Liam is not Rick. I tried to convince myself that I was being foolish. Liam is Liam. I pushed my insecurities to the furthest part of my brain, willing them to disappear. I refused to ruin my evening with Liam because I felt doomed to be crushed. Liam is not an asshole who is going to break m
y heart.
When the doorbell rang, my heart fluttered.
I opened the door and flirtatiously poked my head out. "I'm sorry, sir. I already have a set of encyclopedias."
"Darn, that's just my luck." Shaking his head, he snapped his fingers and pursed his lips. "Can't you help out a poor fella trying to make a buck? Please."
"Maybe. Do you have anything else in that bag of tricks?" I craned my head out a little farther. He looks amazing.
He held my gaze. "I promise you that if you give me half a chance, you'll be my most satisfied customer."
"Well, when you put it that way, I'd be a fool not to check out the merchandise." I opened the door a little wider.
As he stepped inside, he wrapped his arms around me and grazed his lips over mine. "Hey, baby."
My anxious thoughts dissipated as I felt safe, nestled in his arms.
"Hmmm, I like this magic potion you're selling. I'd like to bottle it up and pull it out every time the urge strikes me."

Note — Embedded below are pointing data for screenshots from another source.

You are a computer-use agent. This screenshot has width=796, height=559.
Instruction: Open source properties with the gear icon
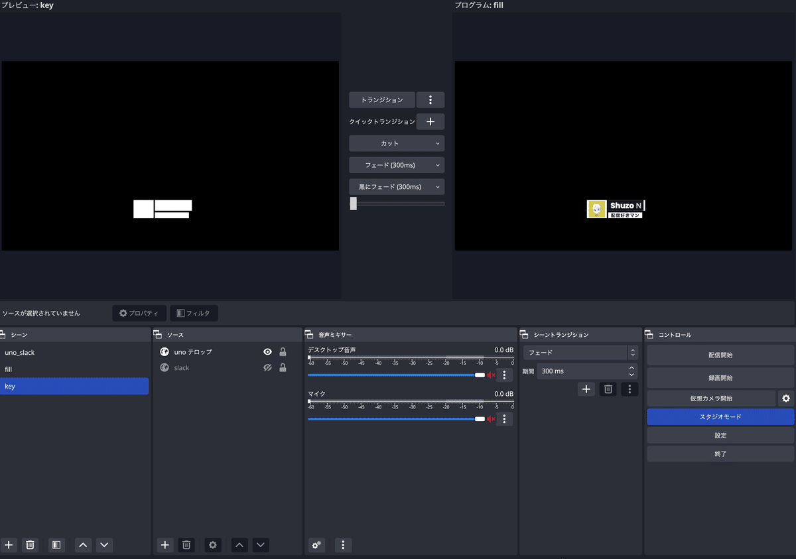(x=212, y=544)
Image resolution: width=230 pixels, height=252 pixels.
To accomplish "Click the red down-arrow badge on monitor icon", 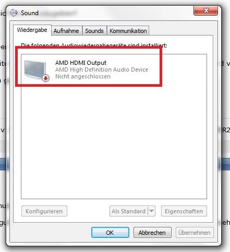I will [x=46, y=78].
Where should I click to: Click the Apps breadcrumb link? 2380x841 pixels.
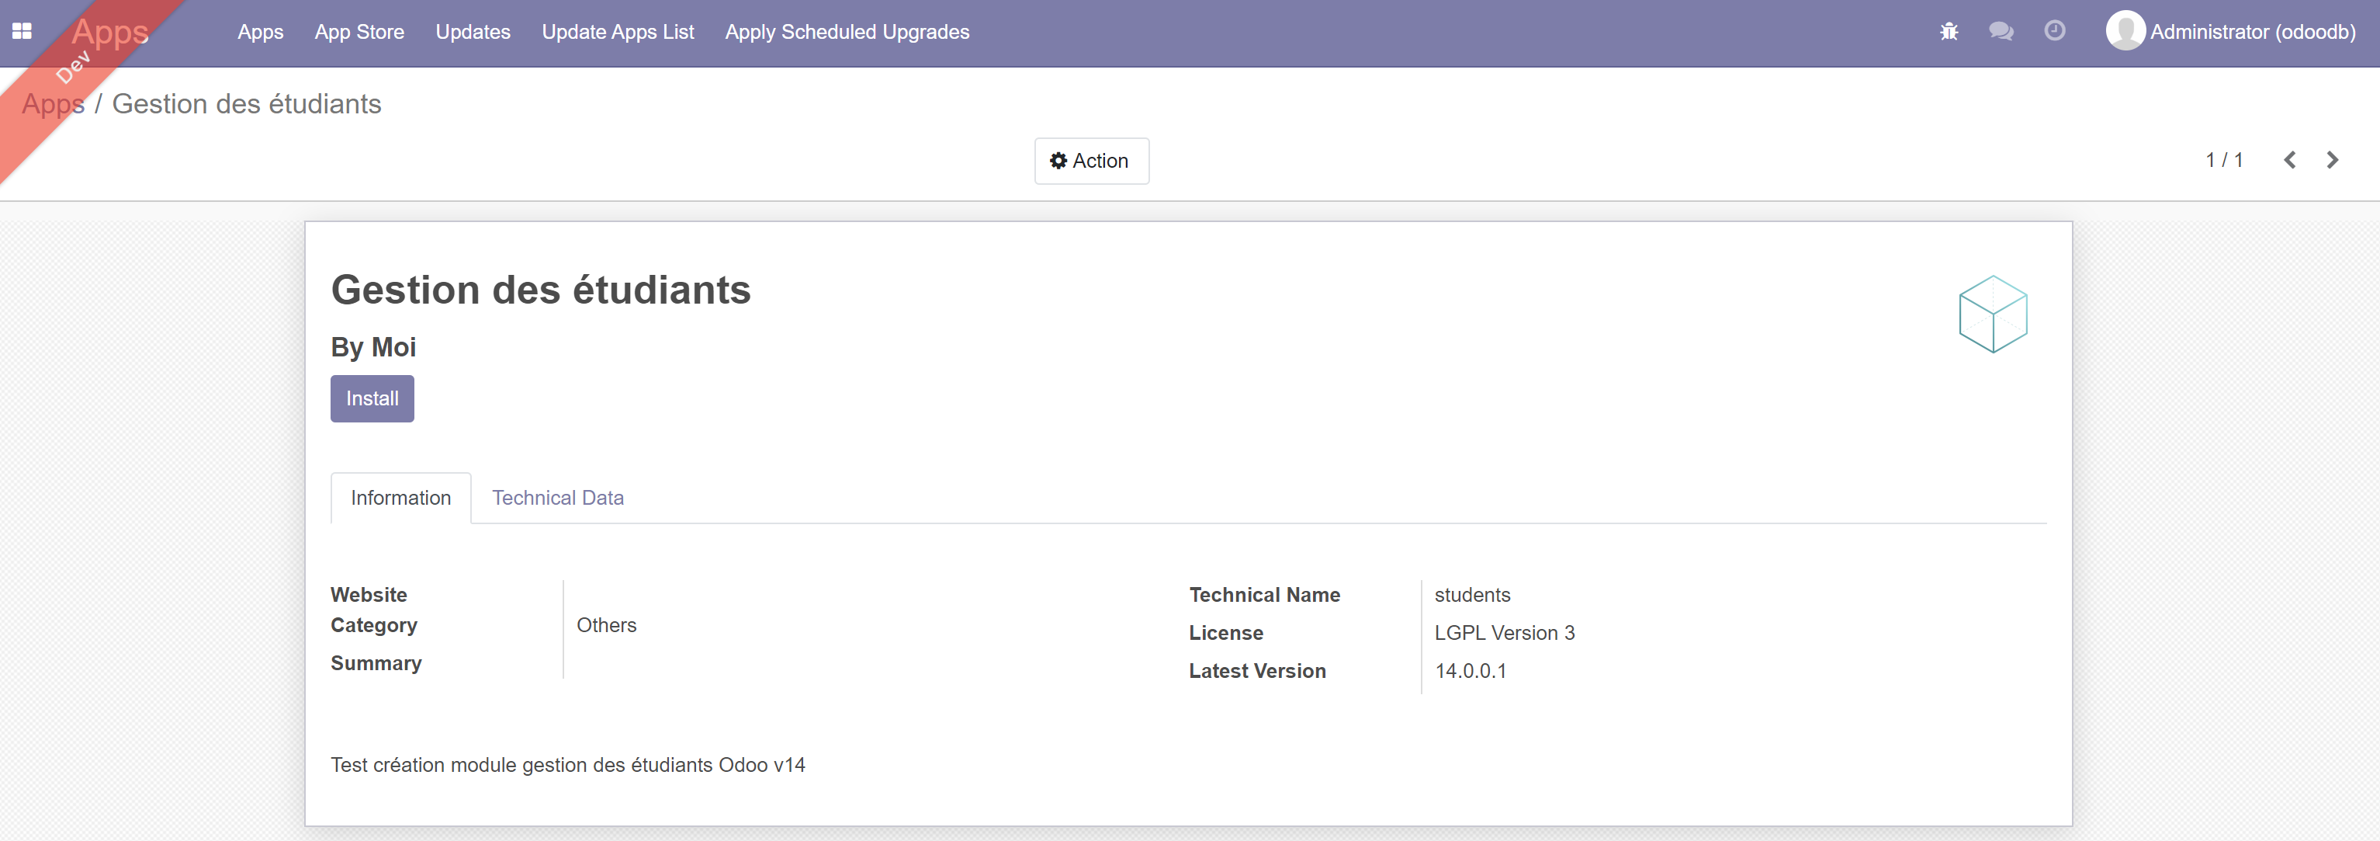(x=53, y=104)
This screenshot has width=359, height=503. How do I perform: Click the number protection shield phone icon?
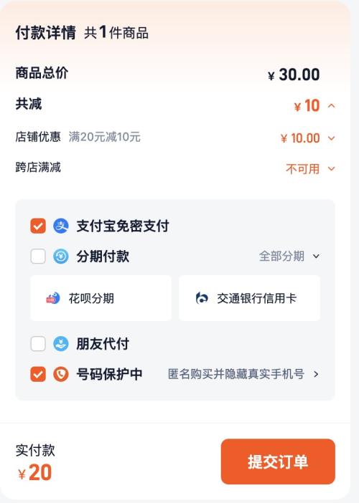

His hand drew circles on my back. "I have an endless supply, but don't be confused by any imitations. I only carry the real thing."
Liam is Liam. I was falling hard.
Taking my hand, he said, "Let's go, beautiful."
Our playful banter continued as we made our way to Miami Beach. The city lights shimmered against the black background of the clear evening sky. Along the causeway, the palm trees danced with the brisk breeze as the neon glow of South Beach welcomed us.
At the restaurant, the food and service were impeccable. Our conversation flowed naturally. I hung on Liam's every word, and he listened intently as I shared my own stories. He laughed at all the right moments. Wrapped up in the moment, my guard came down. Everything was perfect.
When the server brought our key lime pie, my all-time favorite dessert, we each had a fork in hand. There was something intimate about sharing dessert with another person. As we began picking away at the corners, my demeanor changed. Rick and I had shared key lime pie our last evening together. When he had scooped up all the whipped cream, I pulled the plate toward me, refusing to share with him. It was the last time we were playful. Liam isn't Rick. I'd had key lime pie many times since and never thought of Rick. Seeing him was toxic. I felt vulnerable as I opened myself up to Liam. What if he does the same thing Rick did? Liam is Liam. Liam is not Rick. Unsuccessfully, I tried to snap out of it.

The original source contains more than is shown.